創業からわずか15年で、EVの寵児となったテスラ。フォーブス誌の「世界で最も革新的な企業2016」の1位に選ばれるほどのイノベイターでもあります。

その価値を、従来の指標から推し量ることは案外簡単ではないかもしれません。売上規模を見れば、フォードが1567億ドル、GMが1455億ドルに対し、テスラは117億ドルにとどまっています(いずれも2017年12月末決算での数値)。

しかし、時価総額に注目すると印象は一変します。GM527億ドル、フォード438億ドルに対し、2010年に上場を果たしたばかりのテスラは505億ドル(いずれも2018年4月6日時点)。また、簿記上の自己資産に対する時価総額の倍率を示すPBRは、テスラ11.9倍、GM1.5倍、フォード1.2倍です。

単純に、全世界を走る車両に占めるシェアのみを取り上げれば、テスラのEV車の数は、業界全体に影響を与えるようなものではないと言ってもいいでしょう。しかしテスラは単に売上や販売台数だけでは語ることのできない部分によって、業界の秩序をひっくり返してみせたのです。この事実から、テスラという会社の革新性、そして市場からの期待感の大きさがおわかりいただけるのではないでしょうか。

ボトルネックは電池パックと車体の組み立て速度

もっとも、足元ではテスラは明白に苦闘しています。テスラ初の大衆車となった「モデル3」(3万5000ドル~)の量産が軌道に乗らず、先行投資ばかりが膨らんでいるのです。そのほかにも、モデルSのリコール、自動運転での事故など、2018年に入ってからはネガティブな出来事が相次いでいます。

モデル3については、予約開始から1カ月で40万台ものオーダーを獲得したものの、いざ生産を始めると2017年7~9月期の納車台数は260台、10~12月は1500台にとどまりました。
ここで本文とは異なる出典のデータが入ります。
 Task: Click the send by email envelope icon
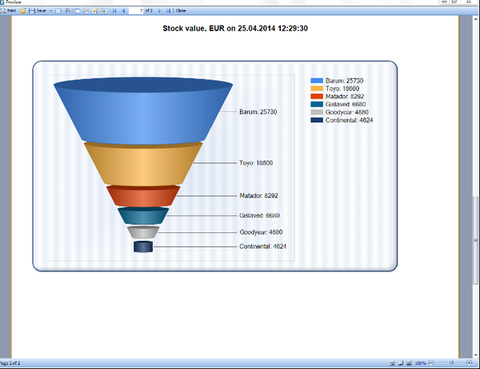pos(58,11)
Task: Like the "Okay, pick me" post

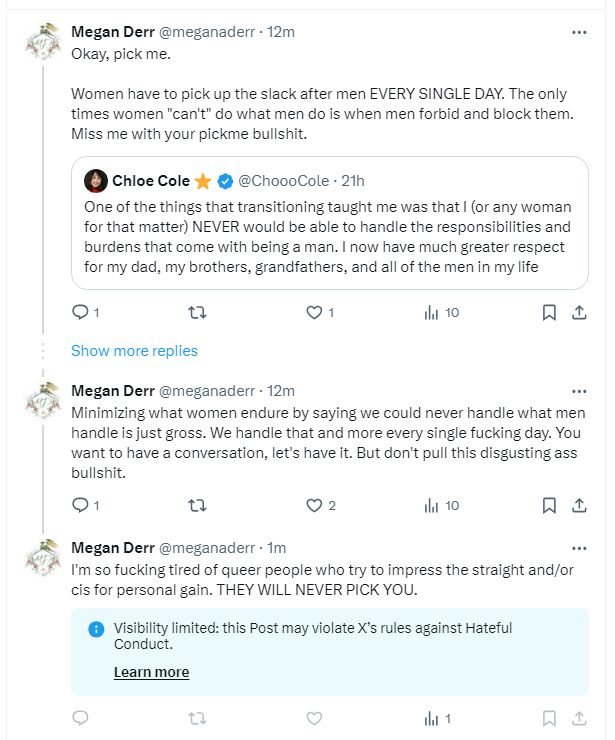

これを受けて同社は、「17年末には1週間あたりの生産目標を5000台とする」との目標を18年3月末に先送りし、さらに18年6月末へ先送りしました。

ボトルネックとなっているのは、電池パックと車体の組み立て速度です。当初、組み立てはロボットによる完全自動化ラインで進められる予定でしたが、委託業者がテスラの要求に応えられず、テスラ自らが手作業による組み立てを行うことに。ガソリン車に比べてはるかに部品点数が少ないことで知られるEVとはいえ、これでは生産スピードが上がりません。